Ce qui permet de constater que la la première cible de l’Assurance Maladie portera sur les Analogues des GLP-1, avec même un calendrier de mise en place avant la fin de l’année 2024 (donc c’est pour demain).
Parce qu’actuellement il n’existe aucun traitement qui soit soumis aux exigences de l’article L162-19-1, même si on a déjà des choses qui y ressemblent, comme l’inscription sur les ordonnances du motif de prescription du dosage de la vitamine D ou de la détermination du groupe sanguin par exemple.
Il n’est donc absolument pas question de devoir indiquer pour chaque traitement son indication précise.
On peut aussi se poser la question des modalités pratiques : le texte prévoit notamment la possibilité de renseignement sur l’ordonnance. Mais à l’heure actuelle ça ne fait pas partie des dérogations légales au secret médical, il faudrait donc pour ça modifier le Code de la Santé Publique (et le Code Pénal). Parce qu’une ordonnance peut parfaitement passer entre les mains de non professionnels de santé, à qui la divulgation d’un diagnostic est évidemment interdite.

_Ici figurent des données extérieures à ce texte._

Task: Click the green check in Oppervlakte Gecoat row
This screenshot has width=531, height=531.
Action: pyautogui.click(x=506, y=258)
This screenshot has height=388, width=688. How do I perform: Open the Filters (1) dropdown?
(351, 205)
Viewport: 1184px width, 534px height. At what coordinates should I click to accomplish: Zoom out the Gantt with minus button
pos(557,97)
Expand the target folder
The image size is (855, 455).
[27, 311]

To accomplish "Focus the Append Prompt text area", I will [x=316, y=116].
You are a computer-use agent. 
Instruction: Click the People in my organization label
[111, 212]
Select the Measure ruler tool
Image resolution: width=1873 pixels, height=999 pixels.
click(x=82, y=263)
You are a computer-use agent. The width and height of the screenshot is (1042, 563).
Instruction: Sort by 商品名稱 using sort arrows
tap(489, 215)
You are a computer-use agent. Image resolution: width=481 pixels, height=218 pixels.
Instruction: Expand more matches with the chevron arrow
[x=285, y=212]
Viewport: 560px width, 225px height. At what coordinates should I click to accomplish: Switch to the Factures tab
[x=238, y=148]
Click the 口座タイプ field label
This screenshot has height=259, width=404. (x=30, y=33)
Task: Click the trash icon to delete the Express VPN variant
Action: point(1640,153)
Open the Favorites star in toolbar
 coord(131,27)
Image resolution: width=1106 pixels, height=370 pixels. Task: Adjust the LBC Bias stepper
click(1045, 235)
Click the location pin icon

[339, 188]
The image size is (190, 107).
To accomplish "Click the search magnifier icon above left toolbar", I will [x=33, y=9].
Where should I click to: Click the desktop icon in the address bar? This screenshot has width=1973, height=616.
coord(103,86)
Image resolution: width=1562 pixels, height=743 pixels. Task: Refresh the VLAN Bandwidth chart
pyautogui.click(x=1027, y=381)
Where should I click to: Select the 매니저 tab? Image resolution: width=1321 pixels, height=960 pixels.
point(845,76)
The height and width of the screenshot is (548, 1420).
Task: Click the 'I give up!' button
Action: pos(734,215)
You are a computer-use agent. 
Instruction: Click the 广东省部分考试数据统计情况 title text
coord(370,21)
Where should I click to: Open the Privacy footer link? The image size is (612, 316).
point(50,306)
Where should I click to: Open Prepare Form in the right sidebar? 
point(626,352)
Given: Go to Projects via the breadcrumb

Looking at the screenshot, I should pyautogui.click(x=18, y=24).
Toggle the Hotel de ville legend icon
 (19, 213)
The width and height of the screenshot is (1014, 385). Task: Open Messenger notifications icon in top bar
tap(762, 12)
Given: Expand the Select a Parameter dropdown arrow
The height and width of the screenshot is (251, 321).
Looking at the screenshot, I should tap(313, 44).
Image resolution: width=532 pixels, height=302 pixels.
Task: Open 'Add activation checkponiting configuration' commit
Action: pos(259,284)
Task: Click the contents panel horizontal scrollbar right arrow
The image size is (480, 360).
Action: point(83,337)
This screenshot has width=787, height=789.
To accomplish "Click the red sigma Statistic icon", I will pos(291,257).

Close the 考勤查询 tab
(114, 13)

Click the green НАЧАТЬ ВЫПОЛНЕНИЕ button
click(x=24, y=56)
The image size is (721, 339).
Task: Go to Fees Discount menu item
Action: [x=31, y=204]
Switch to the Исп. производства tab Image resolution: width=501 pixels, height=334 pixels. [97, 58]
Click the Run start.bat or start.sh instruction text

Le même écueil s’applique évidemment aux formulaires mentionnés dans le texte, avec en plus l’enquiquinement de devoir aller les chercher, les remplir, et les donner aux patients. Ce qui va encore impacter un peu plus l’exercice en visite à domicile.
Même chose aussi pour les téléservices (même si ça permet d’éviter la violation du secret professionnel) : c’est long et compliqué à faire, et c’est inaccessible en visite.
Il semble toutefois que ce soit la voie privilégiée par l’assurance maladie, qui parle « d’utiliser les outils d’accompagnement renforcé à la prescription », ce qui nous promet encore une belle usine à gaz. Avec probablement comme conséquence une baisse drastique des prescriptions, devant la complexité et la lourdeur de la procédure, et le report sur d’autres molécules. On l’avait bien vu de 2014 à 2018, quand la rosuvastatine et l’ezetimibe nécessitaient une procédure d’entente préalable. Les chiffres de prescription avaient sombré, alors qu’ils sont en très nette progression depuis : il suffit de regarder les graphiques de la ROSP, tous les médecins étaient « dans les clous » de 2016 à 2018, et les chiffres ne cessent de monter depuis pour arriver à quasiment 25% des prescriptions :
Mais c’est peut-être finalement là le but recherché : compliquer à ce point la vie des prescripteurs qu’ils laissent tomber les molécules « dangereuses ».
En attendant de voir ce que l’avenir nous réserve, je conseille tout de même à tous nos consœurs et confrères de bien regarder leurs prescriptions d’analogues du GLP-1 : ce sera à coup sûr la prochaine cible des contrôles de la CNAM et des procédures de reprises d’indus.